Food Rocket brings its rapid grocery delivery to Chicago with plans to expand

Dive Brief:

  • Food Rocket, a startup providing grocery delivery within 15 minutes, has opened its first dark store in Chicago, its second market, with plans to expand its presence, according to a press release.
  • After debuting in San Francisco last year, Food Rocket has set ambitious goals for 2022 with plans to launch 160 dark stores in Chicago and in other unspecified parts of the US and also open an office in the Windy City before the end of the year.
  • Food Rocket joins an increasingly competitive landscape for rapid delivery firms in Chicago as quick service for grocery staples and snacks catches across the country.

DiveInsight:

Food Rocket is emerging in the rapid grocery delivery space with ambitious expansion goals as it looks to take on not only other quick-service players but also the likes of larger companies like DoorDash and Amazon Fresh, with its smaller wallet.

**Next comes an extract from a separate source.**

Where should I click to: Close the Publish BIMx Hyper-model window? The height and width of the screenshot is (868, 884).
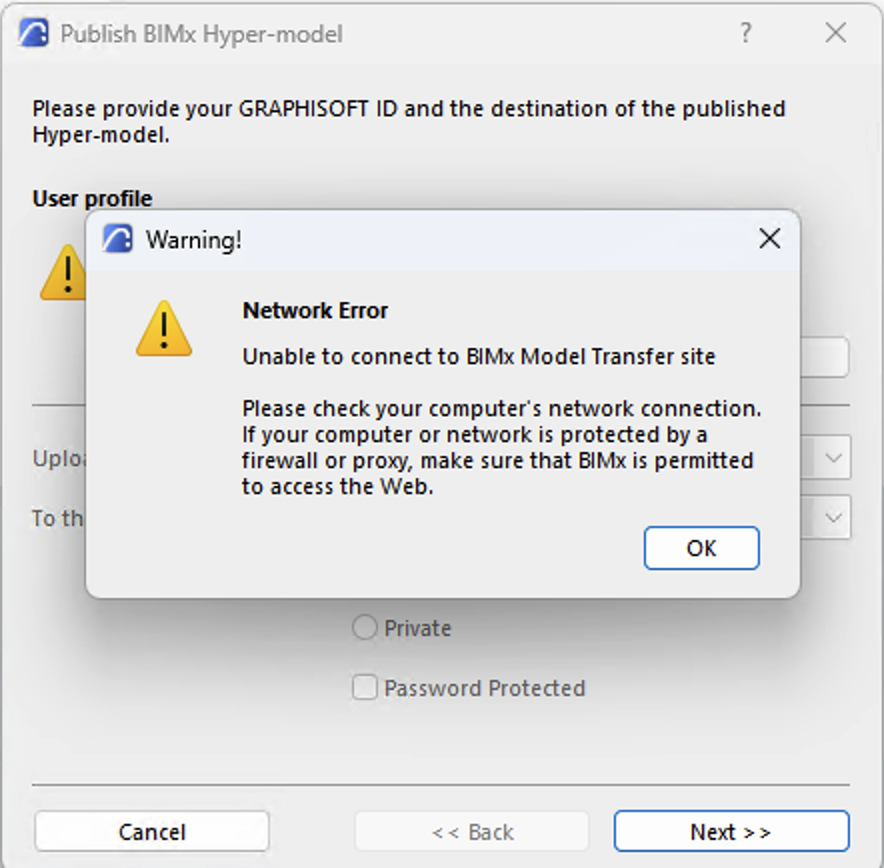836,33
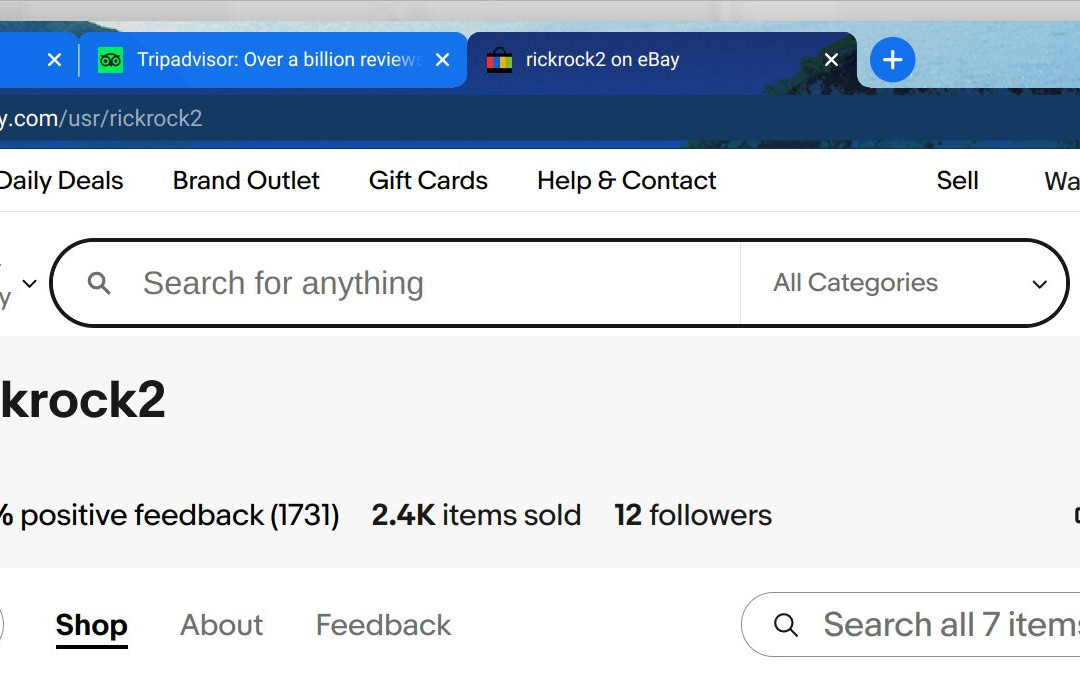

Food Rocket announced last year it raised $2 million, TechCrunch reported. In announcing its Chicago launch, the company said it plans to invest more than $15 million in new delivery markets within Chicago and other states, but declined to comment on whether the company currently has $15 million or is seeking it. Food Rocket didn’t say where outside Chicago it plans to expand.

Food Rocket faces an array of well-funded competitors as it looks to expand. Gopuff, for example, has raised more than $3 billion, while Gorillas and getir have each raised more than a billion dollars, according to Coresight Research last fall. Meanwhile, Jokr has raised $170 million, followed by Buyk at $46 million and Fridge No More at $16.9 million, coresight said. Industry observers have questioned the long-term viability of quick-service grocery providers and the model of burning through funding to expand.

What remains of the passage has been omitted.